Regression

Overview

Regression is a technique in statistics and machine learning that attempts to find the relation between one (or more) dependent variable(s) and an independent variable. Imagine graphing features as points on a coordinate plane, then fitting a line to show how the variables influence one another. The benefit of using relational regression is the ability to easily handle high-dimensional attributes without necessarily projecting them into the same space. Furthermore, we can learn the relationship between examples and control whether they are dependent or independent on one another.

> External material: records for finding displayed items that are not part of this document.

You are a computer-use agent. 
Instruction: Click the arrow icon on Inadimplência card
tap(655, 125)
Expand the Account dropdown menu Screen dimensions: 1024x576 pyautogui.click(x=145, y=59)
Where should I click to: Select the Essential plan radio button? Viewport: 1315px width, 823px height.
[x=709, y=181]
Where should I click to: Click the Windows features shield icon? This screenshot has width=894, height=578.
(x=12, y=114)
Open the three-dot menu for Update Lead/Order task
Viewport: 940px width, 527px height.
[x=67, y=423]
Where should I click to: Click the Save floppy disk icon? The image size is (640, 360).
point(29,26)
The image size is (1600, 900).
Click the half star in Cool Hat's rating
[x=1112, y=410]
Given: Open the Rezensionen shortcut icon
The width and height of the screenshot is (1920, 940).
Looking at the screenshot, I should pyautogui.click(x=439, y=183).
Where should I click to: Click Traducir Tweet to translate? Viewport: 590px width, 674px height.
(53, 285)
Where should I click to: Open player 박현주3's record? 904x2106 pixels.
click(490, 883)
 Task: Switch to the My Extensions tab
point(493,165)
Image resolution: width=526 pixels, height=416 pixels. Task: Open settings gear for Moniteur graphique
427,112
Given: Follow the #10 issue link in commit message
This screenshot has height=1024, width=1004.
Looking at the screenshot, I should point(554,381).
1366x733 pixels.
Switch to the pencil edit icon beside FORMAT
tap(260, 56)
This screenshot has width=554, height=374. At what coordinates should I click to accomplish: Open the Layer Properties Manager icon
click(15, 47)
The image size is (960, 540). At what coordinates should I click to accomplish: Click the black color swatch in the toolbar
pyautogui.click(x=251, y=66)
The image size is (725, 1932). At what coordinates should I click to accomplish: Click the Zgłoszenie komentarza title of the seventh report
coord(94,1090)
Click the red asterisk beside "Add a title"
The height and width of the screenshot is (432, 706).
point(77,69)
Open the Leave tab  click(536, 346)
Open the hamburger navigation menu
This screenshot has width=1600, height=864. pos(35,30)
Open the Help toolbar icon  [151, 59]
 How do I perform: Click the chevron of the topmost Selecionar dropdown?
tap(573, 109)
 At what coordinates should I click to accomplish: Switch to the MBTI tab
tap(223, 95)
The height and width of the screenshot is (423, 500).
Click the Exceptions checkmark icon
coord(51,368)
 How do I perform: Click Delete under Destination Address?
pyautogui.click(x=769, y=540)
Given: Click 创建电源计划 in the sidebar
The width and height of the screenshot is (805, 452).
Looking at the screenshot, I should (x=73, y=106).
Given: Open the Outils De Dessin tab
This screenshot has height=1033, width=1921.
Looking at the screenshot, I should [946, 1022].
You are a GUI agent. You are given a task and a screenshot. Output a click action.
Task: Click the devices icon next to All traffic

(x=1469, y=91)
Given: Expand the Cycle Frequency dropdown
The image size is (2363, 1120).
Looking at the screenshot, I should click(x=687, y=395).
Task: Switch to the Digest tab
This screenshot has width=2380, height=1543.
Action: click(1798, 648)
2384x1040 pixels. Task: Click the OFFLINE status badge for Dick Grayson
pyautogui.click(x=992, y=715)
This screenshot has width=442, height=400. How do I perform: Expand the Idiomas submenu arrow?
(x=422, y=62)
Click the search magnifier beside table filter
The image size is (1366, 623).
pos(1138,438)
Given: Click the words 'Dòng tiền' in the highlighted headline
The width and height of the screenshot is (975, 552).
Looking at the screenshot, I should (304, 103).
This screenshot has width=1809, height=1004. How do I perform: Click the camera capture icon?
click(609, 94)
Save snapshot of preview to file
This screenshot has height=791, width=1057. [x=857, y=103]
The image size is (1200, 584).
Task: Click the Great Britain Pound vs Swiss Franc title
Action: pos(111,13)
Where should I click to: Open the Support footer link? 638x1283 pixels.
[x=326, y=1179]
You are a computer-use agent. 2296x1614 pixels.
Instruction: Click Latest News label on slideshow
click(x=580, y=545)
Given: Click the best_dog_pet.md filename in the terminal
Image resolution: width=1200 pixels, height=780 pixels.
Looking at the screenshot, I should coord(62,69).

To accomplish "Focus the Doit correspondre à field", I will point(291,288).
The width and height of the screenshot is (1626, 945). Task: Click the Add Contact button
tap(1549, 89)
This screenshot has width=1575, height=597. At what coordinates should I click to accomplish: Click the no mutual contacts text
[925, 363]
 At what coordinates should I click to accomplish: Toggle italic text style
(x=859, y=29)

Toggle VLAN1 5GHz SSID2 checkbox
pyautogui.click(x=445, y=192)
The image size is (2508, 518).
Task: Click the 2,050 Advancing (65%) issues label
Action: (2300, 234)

The type of regression implemented here is “Least Square Error Tree Boosting (LSTree Boosting),” which learns a series of boosted regression trees and aims to minimize the error of the previous tree.

Loss function: L(y,F(x)) = (y - F(x))^2


Preparing Data for Regression

Refer to the Boston Housing Dataset page for more information.

  1. Facts

BoostSRL regression cannot explicitly handle continuous features. In order to input facts into BoostSRL, we need to discretize the continuous features using either precomputes or tools like Weka. For example: we discretize the Boston dataset using equal frequency 10-bins on these features: Crim, Indus, Nox, Rm, Age, Dis, Ptratio, B, and Lstat.

crim(id143,8).
zn(id257,90).
indus(id124,8).
chas(id12,0).
nox(id314,1).
rm(id131,2).
age(id25,7).
dis(id198,5).
rad(id197,2).
tax(id202,348).
ptratio(id295,1).
b(id50,1).
lstat(id150,5).
...(etc.)
  1. Positive Examples

The target predicate medv(exampleid,targetvalue) should be wrapped inside the predicate regressionExample().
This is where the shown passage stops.